To start the memory dump open a command prompt and enter the directory where you extracted Moonsols, then run the program. The /f option sets the location and name of the dump file, make sure you have enough disk space at the location you select.
win64dd -d /f c:\memory.dmp
It can take several minutes to write the dump file depending on how much memory you have. When the process finishes you will see something similar to the screenshot below
Analysis using Foremost
Now that we have a dump file we need to analyze it using Foremost. Foremost recovers files by looking at the headers, footers, and internal data structures of memory or disk images. Its only available for Linux so you will need to either copy your dump file to your Linux system, or boot your computer using an Unbuntu or Backtrack live CD.
You should be able to install Foremost using the package manager of your Linux distro, or you can install it from source.

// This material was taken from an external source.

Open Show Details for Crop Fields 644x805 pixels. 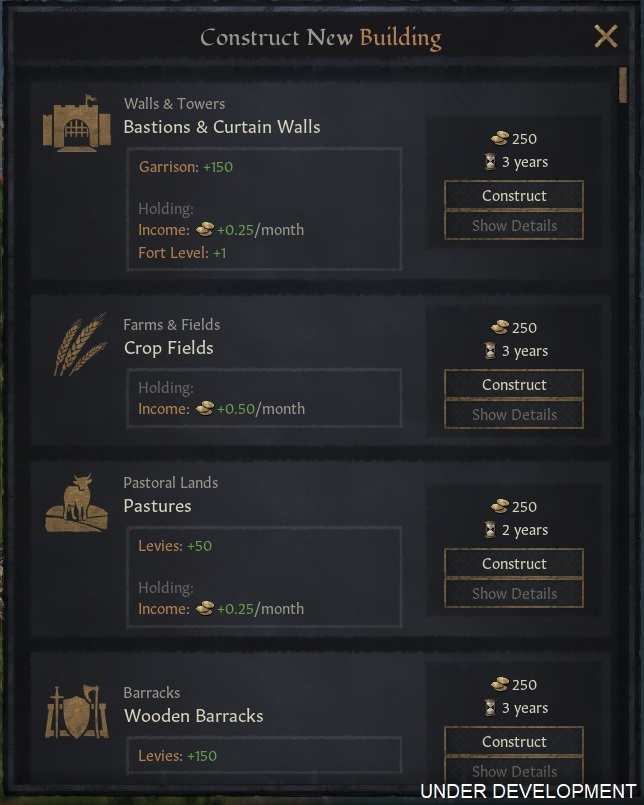click(x=513, y=414)
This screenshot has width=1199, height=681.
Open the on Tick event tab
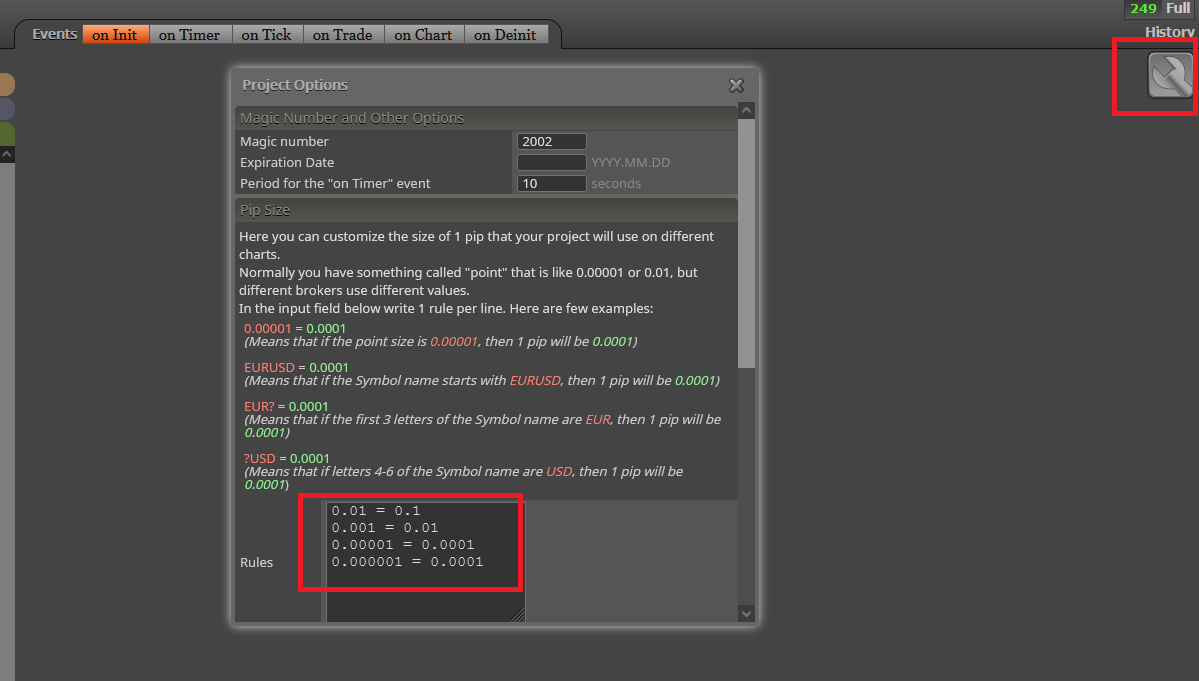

Gentoo/Funtoo – emerge foremost
Ubuntu – apt-get install foremost
To run the analysis your command should look something like the example below. The -t option specifies the type of files to look for in the dump file. I recommend using -t all but you can also use -t jpeg if you only want to search for images for example. Foremost can take a few minutes to finish running. When it is finished it will create and output folder that will contain a directory for each file type and also a text file called audit.txt
foremost -t all memory.dmp
Interpreting the output
After Foremost is finished I recommend copying the output back to a Windows machine for easier analysis. A lot of the output ends up being corrupted since memory is constantly being written and rewritten but a lot of the files will be intact. You’ll have to sort through the output but you will most likely find some interesting things. During my testing I ran into a interesting find. As soon as I copied the output back to my Windows box my virus scanner started going crazy detecting all kinds of infected .exe files in the output. I was shocked by this, how could all of these infected files have been in my memory? And why did not virus scanner not detect them in my systems memory? I ran a full system scan on my computer just to make sure it wasn’t infected. The scan did not find anything other than the files in the Foremost output folder.

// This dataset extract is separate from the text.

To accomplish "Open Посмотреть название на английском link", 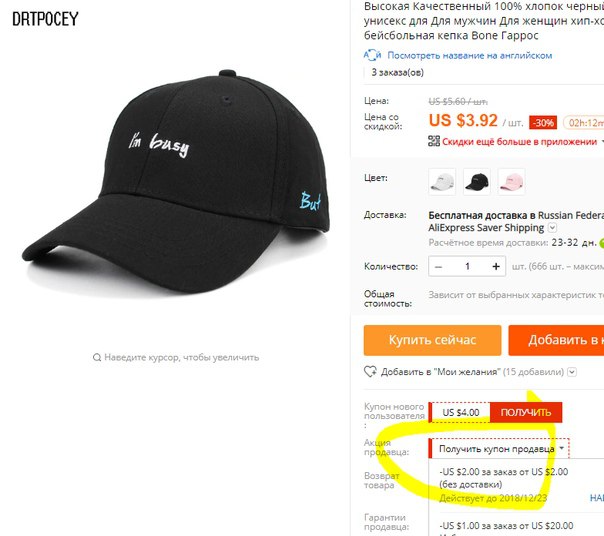I will point(470,55).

Apparently these viruses hadn’t executed or infected my system but were just hiding in system RAM. The more I thought about it the more sense it made,Virus scanners are designed to detect infected files and malicious running processes but they don’t dig through all of the memory your system.

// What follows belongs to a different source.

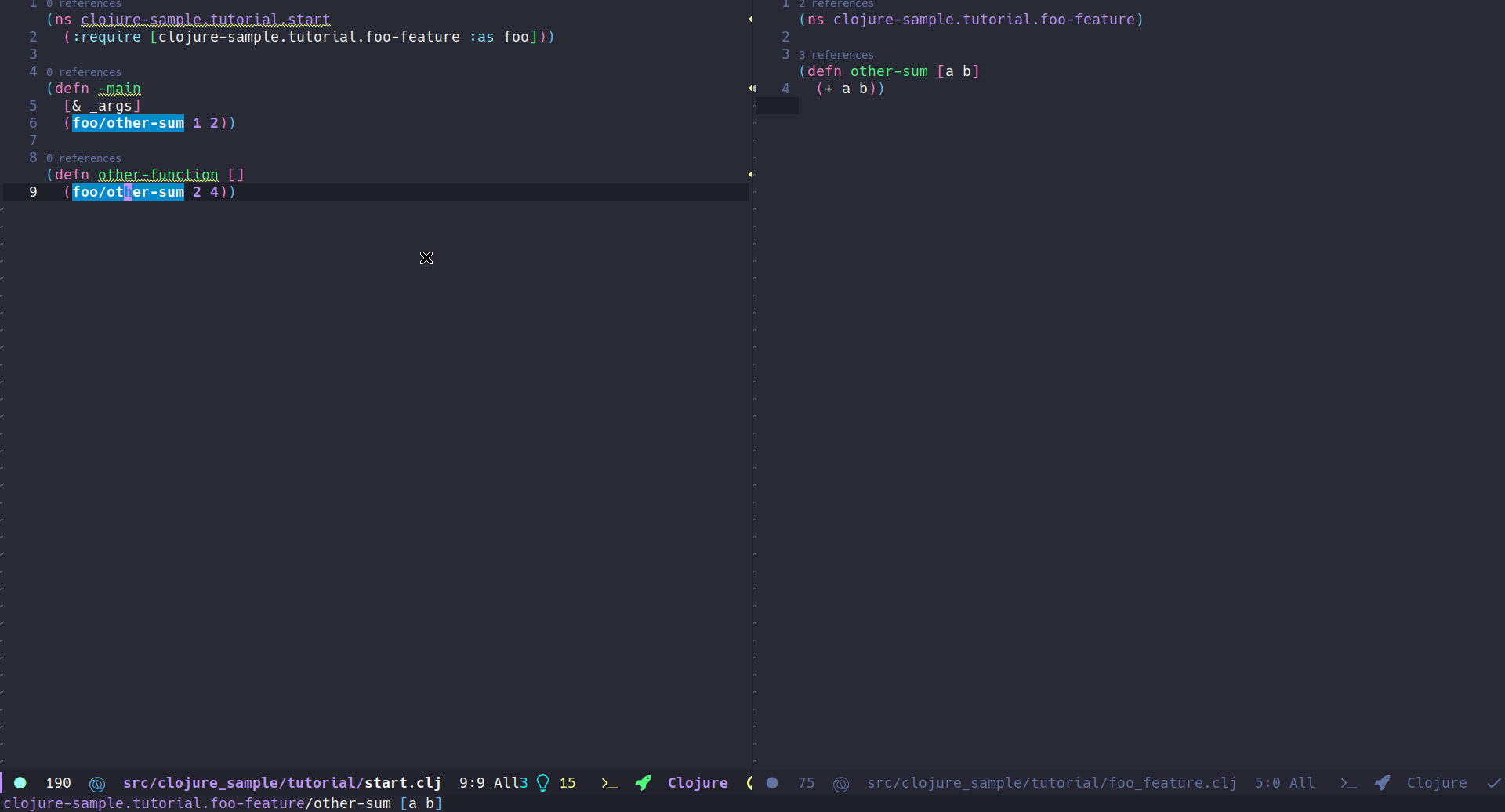Click '0 references' lens above other-function

[x=84, y=158]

If your just looking to get a better idea of what is going on in your own computer or you are doing a forensic analysis of a machine memory dumps can be very useful. Analyzing these dumps can also be a good way to capture viruses and malware that may be hiding in RAM. Program writers often compile audio and photo files directly into executable files, these files wouldn’t be directly accessible without dumping memory. If you don’t like the idea of things being hidden from you on your own computer dump your memory and see what it holds.